▸ PROBLEM 1
Reproduce the text on training models with long and short chains of thought, copying everything from "- We introduce" down to "mathematical reasoning capabilities.".
▸ PROBLEM 2
Carry on the blog post about using long/short chain-of-thought pairs in DPO, picking up after its last sentence.

TEXT START

- We introduce a novel approach to enhance model reasoning by using long/short CoT as preferred/rejected examples in DPO.
- Our method demonstrates that carefully curated long/short thinking data pairs can significantly boost mathematical reasoning capabilities.
Overview
Developing models with robust reasoning capabilities remains a key challenge in AI. While supervised fine-tuning (SFT) on extensive slow-thinking datasets is effective, we discovered that a targeted approach using a smaller dataset (5,000 examples) contrasting fast and slow thinking can yield substantial improvements.
This blog presents our methodology, including dataset curation and training details, along with empirical results demonstrating the effectiveness of our approach.

TEXT END
DATA PROVIDED START

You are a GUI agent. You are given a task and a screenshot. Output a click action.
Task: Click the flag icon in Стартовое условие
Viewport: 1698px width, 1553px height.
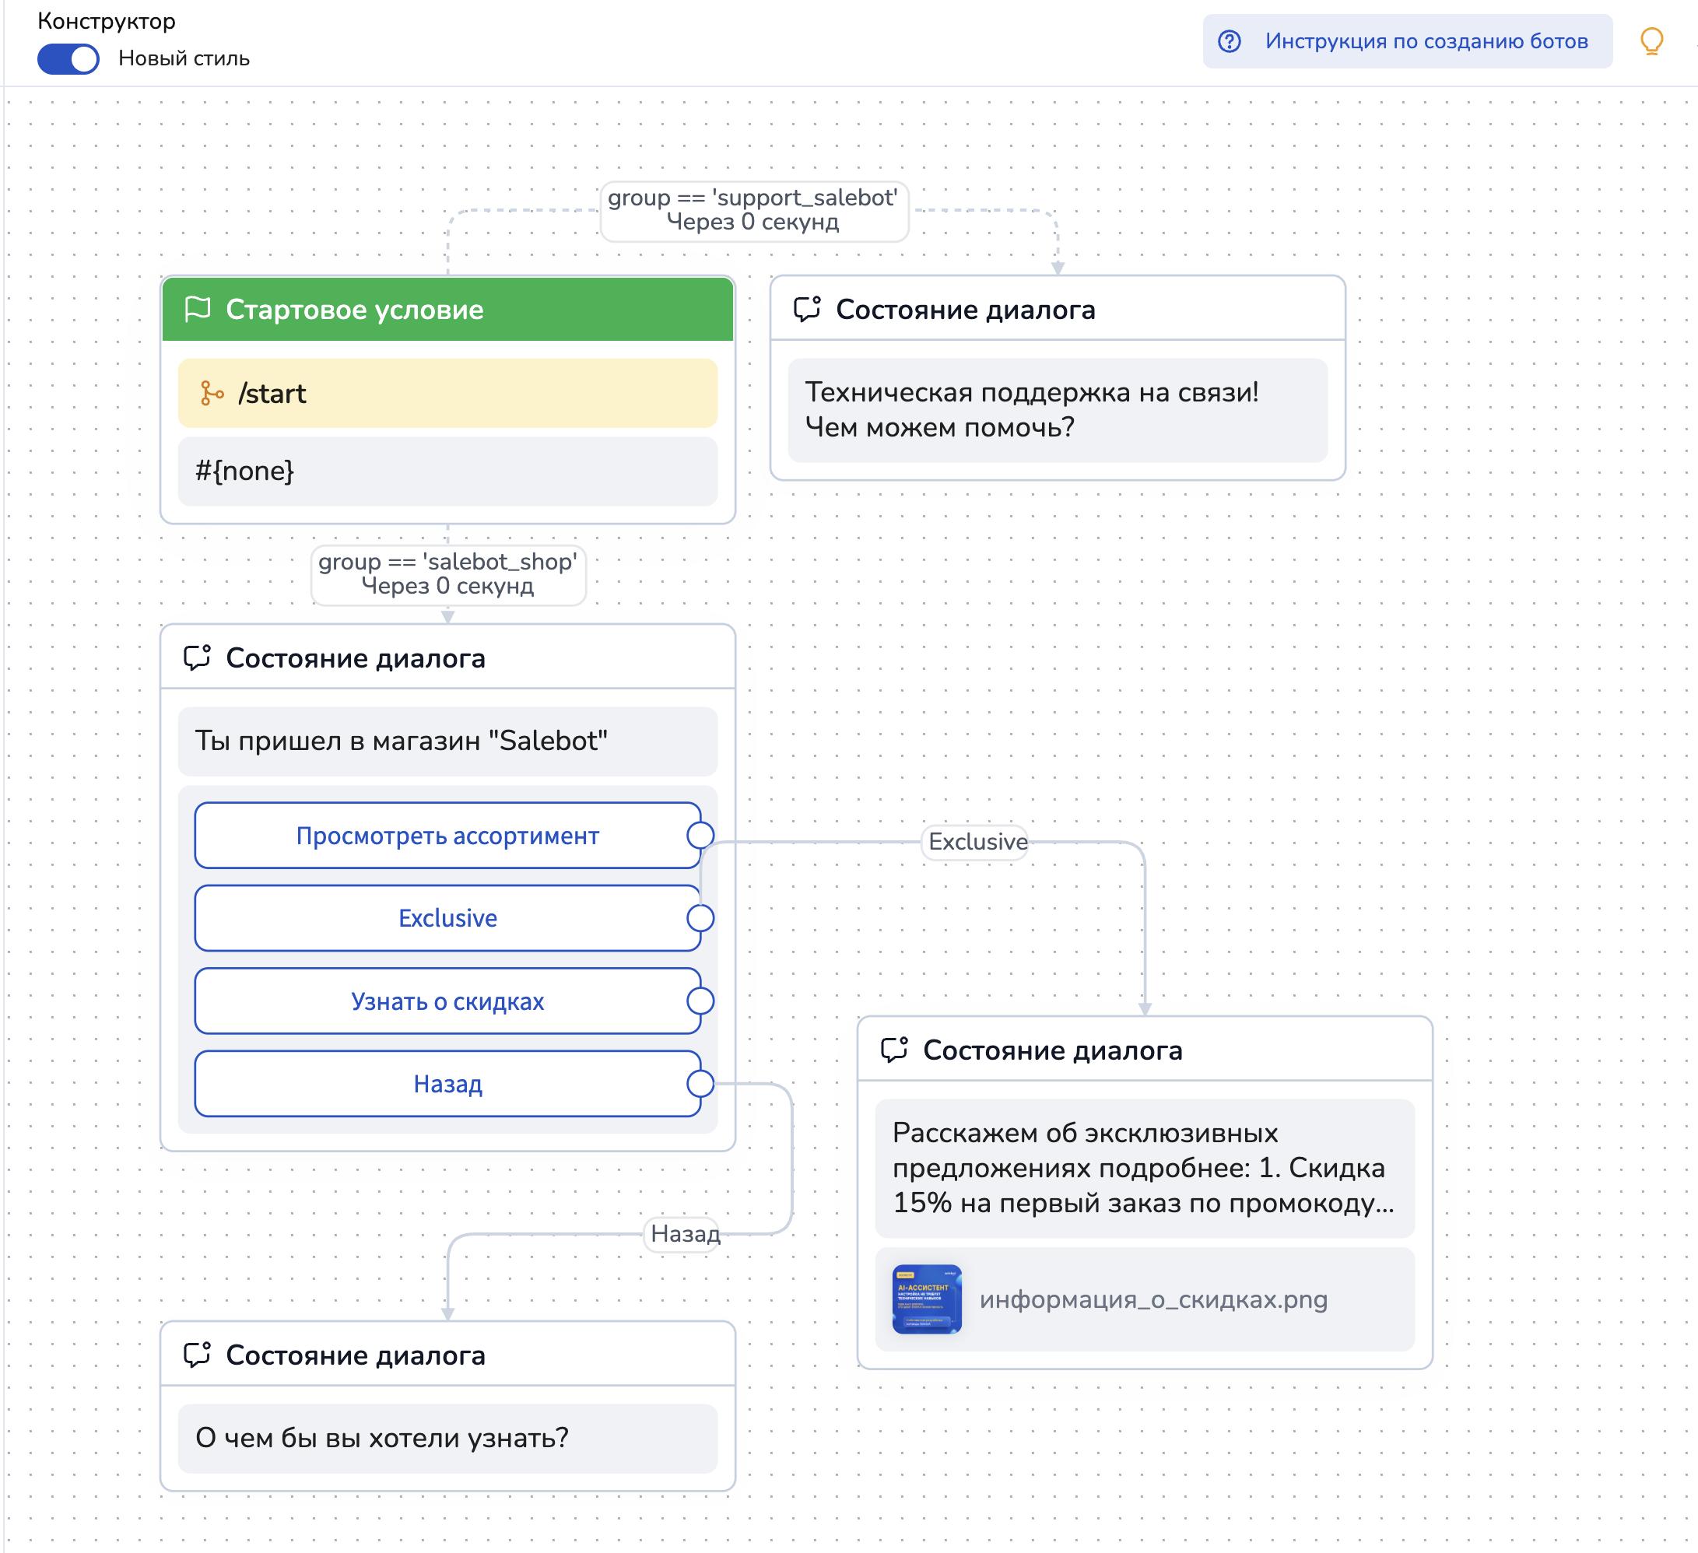[x=197, y=309]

DATA PROVIDED END

▸ ANSWER 1
- We introduce a novel approach to enhance model reasoning by using long/short CoT as preferred/rejected examples in DPO.
- Our method demonstrates that carefully curated long/short thinking data pairs can significantly boost mathematical reasoning capabilities.

▸ ANSWER 2
Method
Data Curation
Our approach utilizes two distinct dataset types:
- SFT Datasets:
- OpenO1-SFT:
- Based on
O1-OPEN/OpenO1-SFT
dataset, we remove special tokens (e.g., <Thought>) and reformat final answers into the $\box$ format using GPT-4o-mini. we also filter out non-English entries and sequences longer than 8,192 tokens. The final dataset size is approximately 80,000 examples.
- Based on
- NuminaMath-CoT:
- Randomly select examples from
AI-MO/NuminaMath-CoT
to match the size of the OpenO1-SFT dataset, used for comparison.
- Randomly select examples from
- Sky-T1_data_17k:
- Based on
NovaSky-AI/Sky-T1_data_17k
, we remove special characters and reformat the final answer into QWQ’s output style.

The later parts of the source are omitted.